One of the limitations is that the review included short term studies that analyze the use of dietary supplements.3 However, those short-term studies may not confirm or indicate the outcomes of chronic use of dietary supplements. For example, the median follow up time of the study titled, “Randomized, placebo-controlled trial of the health effects of antioxidant vitamins and minerals” was only for seven and half years.4 The review also consists of studies done in various countries. However, poor eating habits, tobacco use, consumption of alcohol, and many other variables may differ from one country to the other country. These variables are risk factors for chronic heart disease or cancer.
Other sources have also not found consistent evidence to recommend minerals and dietary supplements for the primary prevention of cardiovascular disease and cancer. An article titled “Nutrient supplements and cardiovascular disease” discussed associations between carotenoids, folic acid, and vitamin E with CVD risk.5 As the article illustrated, previous researchers thought that vitamin E, due to its antioxidant effect, may reduce CVD. However, the article also noted more recent randomized placebo-controlled interventional trials do not support the original assumption regarding vitamin E.5 The article also pointed out that “With few exceptions, a large series of primary and secondary prevention trials have reported no significant benefit of moderate-to high-dose vitamin E supplementation of cardiovascular outcomes”.5
In addition, the use of dietary supplement folate and its association with cardiovascular health benefit was discussed in another review article by Ulrich and Potter et al. This article also is consistent with the previous reviews and studies mentioned above. “The prevention of cardiovascular disease was assumed to be another health benefit of increased folate intake; unfortunately, the results from randomized controlled trials with actual disease outcomes provide no evidence for such an effect.”6 Therefore, there is currently a lack of evidence to suggest that folate prevents cardiovascular disease or cancer.
In conclusion, after reading these reviews and studies, I agree with Mr. Todd Neale, that there is no clear answer for the following question: Is there clear evidence to recommend minerals and dietary supplements for the primary prevention of cardiovascular disease? I would like to get your professional opinion on this matter. Please participate if you have found studies that do have a better explanation as to whether to recommend or to not recommend dietary supplements for the primary prevention of cardiovascular disease or cancer.
- Harvey R, Ferrier D. Lippincott’s illustrated Reviews. 6th ed. Wolters Kluwer Health, Philadelphia, PA/Lipincott Williams & Wilkins; 2011.

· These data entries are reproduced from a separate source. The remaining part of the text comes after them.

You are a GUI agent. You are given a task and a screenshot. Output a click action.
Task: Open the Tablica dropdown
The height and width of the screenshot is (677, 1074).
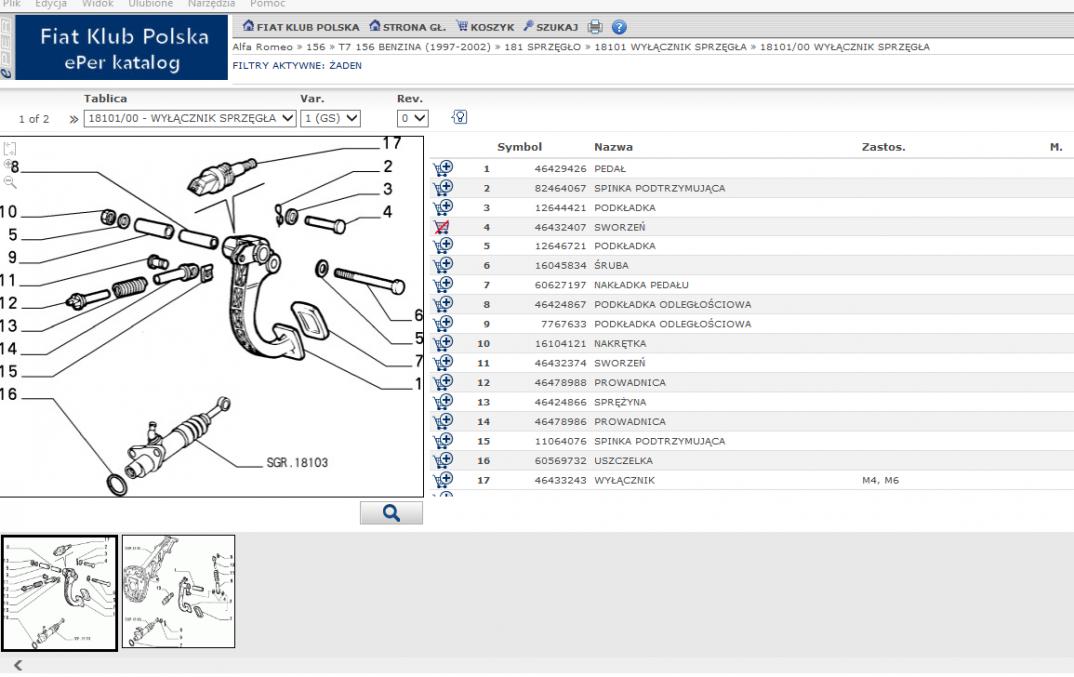point(190,118)
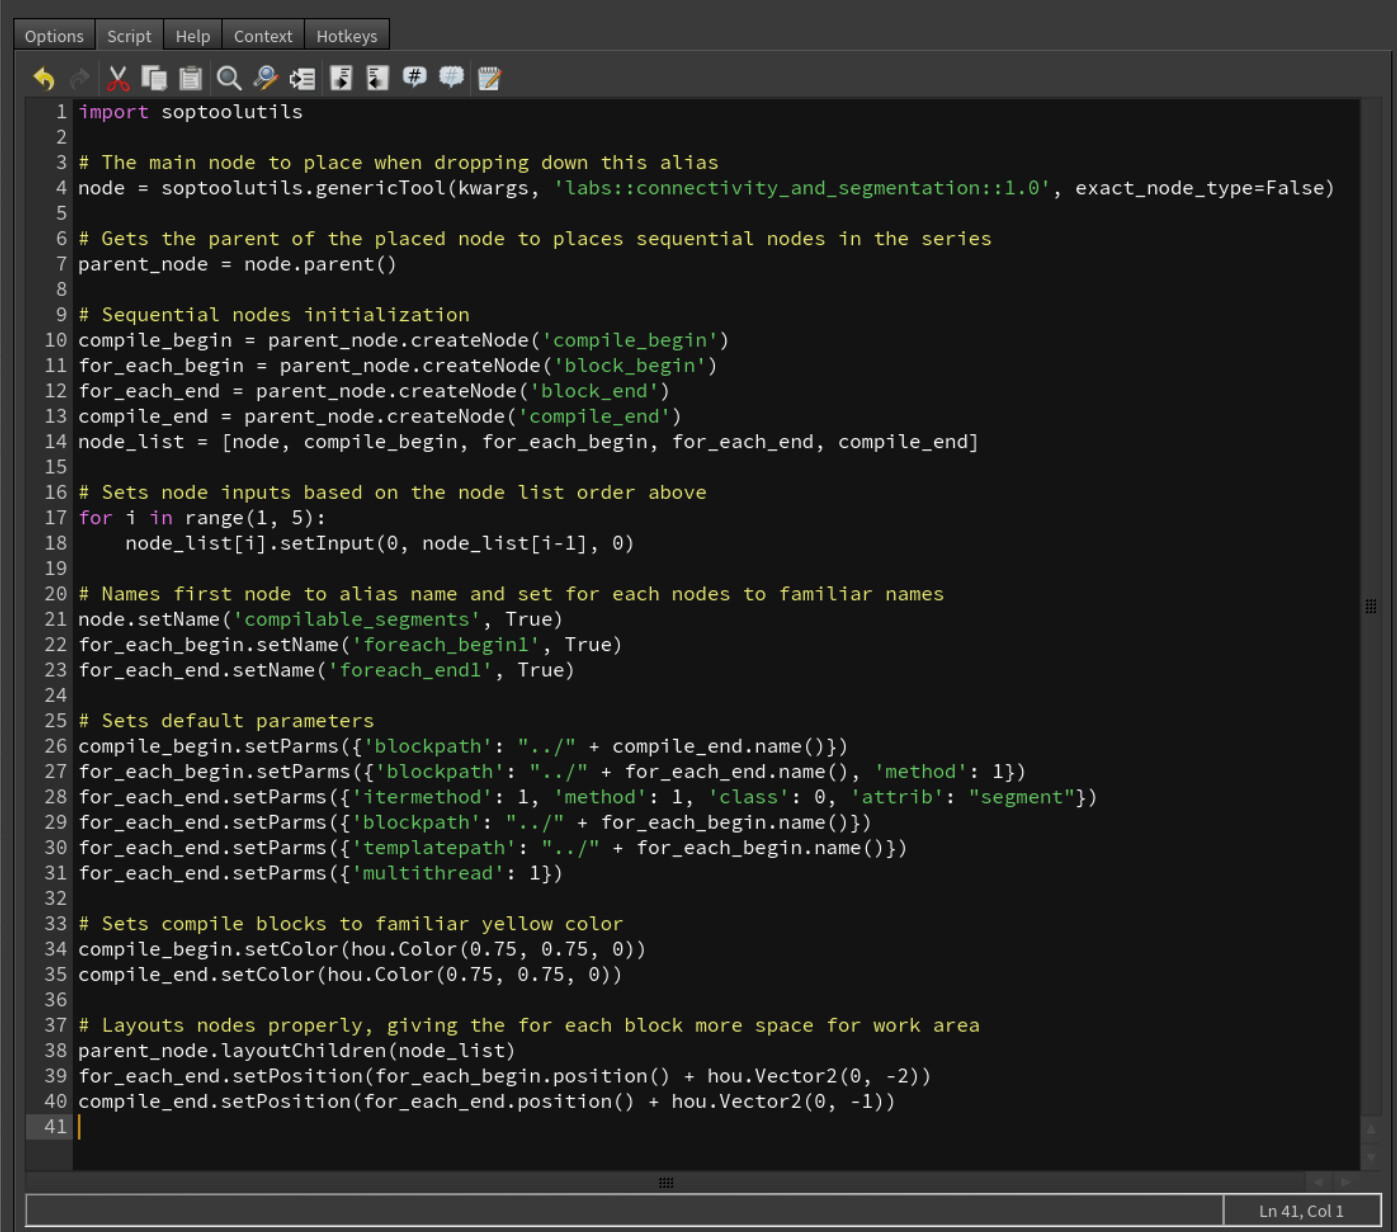1397x1232 pixels.
Task: Open the Hotkeys tab
Action: pos(347,36)
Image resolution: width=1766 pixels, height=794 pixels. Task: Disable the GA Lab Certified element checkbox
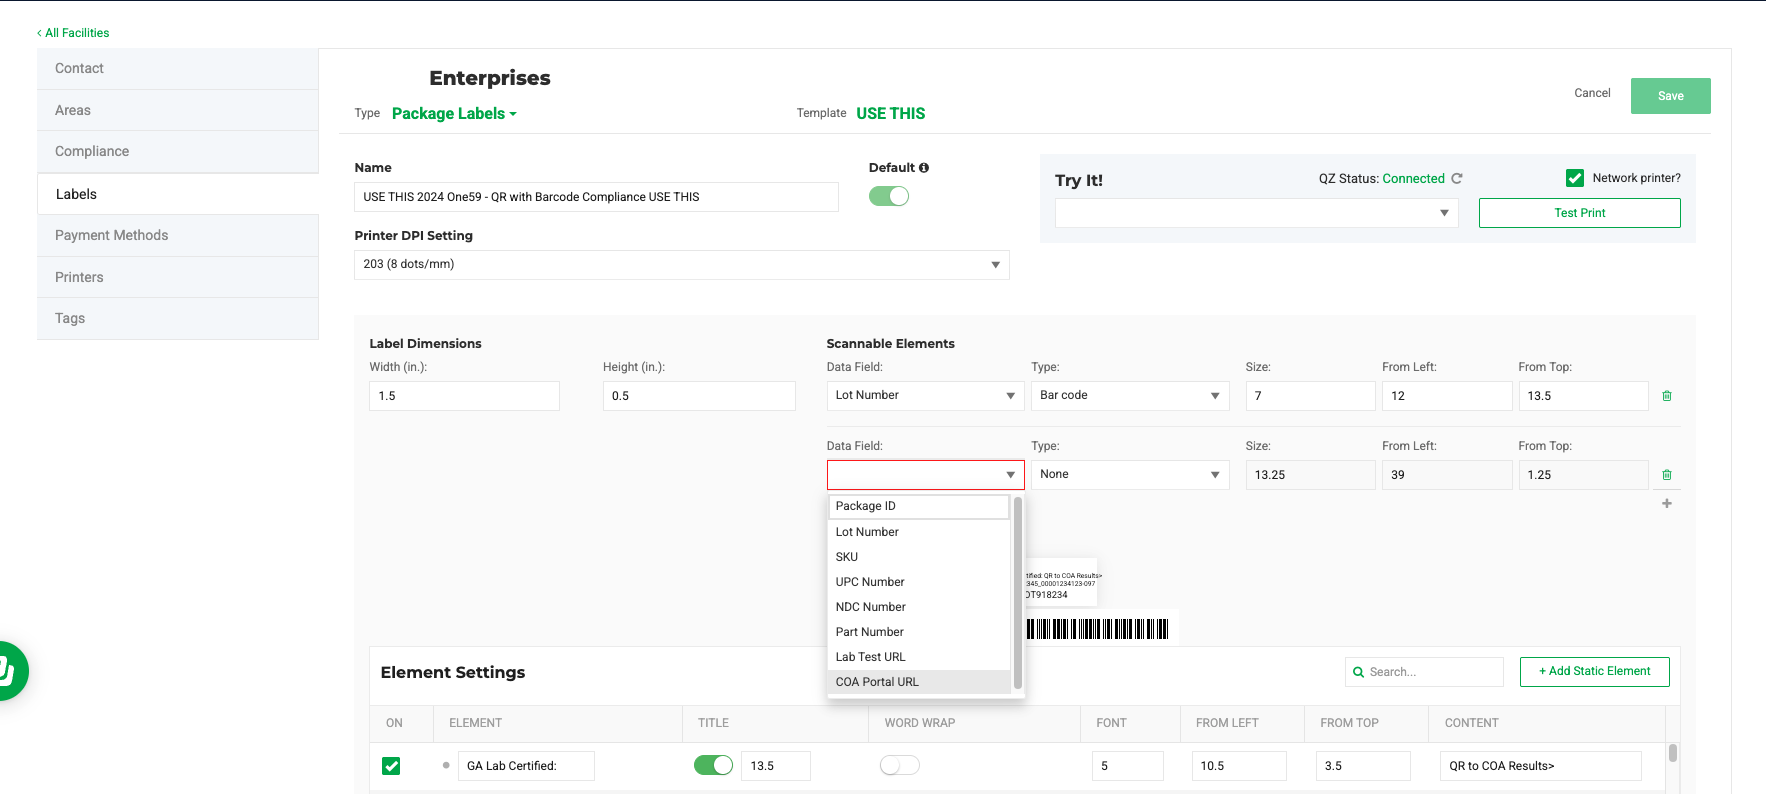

- Neale T. USPSTF: Evidence for Supplement Use Lacking. Medpage Today. Published: Nov 11, 2013 Retrieved from http://www.medpagetoday.com/Cardiology/Prevention/42842?xid=nl_mpt_DHE_2013firstname.lastname@example.org&mu_id=5381424
- Fortmann S, Burda B, Senger C, Lin J, Whitlock E. Vitamin and Mineral Supplements in the Primary Prevention of Cardiovascular Disease and Cancer: An Updated Systematic Evidence Review for the U.S. Preventive Services Task Force. Annals of Internal Medicine. 2013; published on-line doi:10.7326/0003-4819-159-12-201312170-00729.
- Hercberg S, Galan P, Preziosi P, Bertrais S, Mennen L, Malvy D, et al. The SU.VI.MAX Study: a randomized, placebo-controlled trial of the health effects of antioxidant vitamins and minerals. Arch Intern Med. 2004;164(21):2335-42. [PMID: 15557412]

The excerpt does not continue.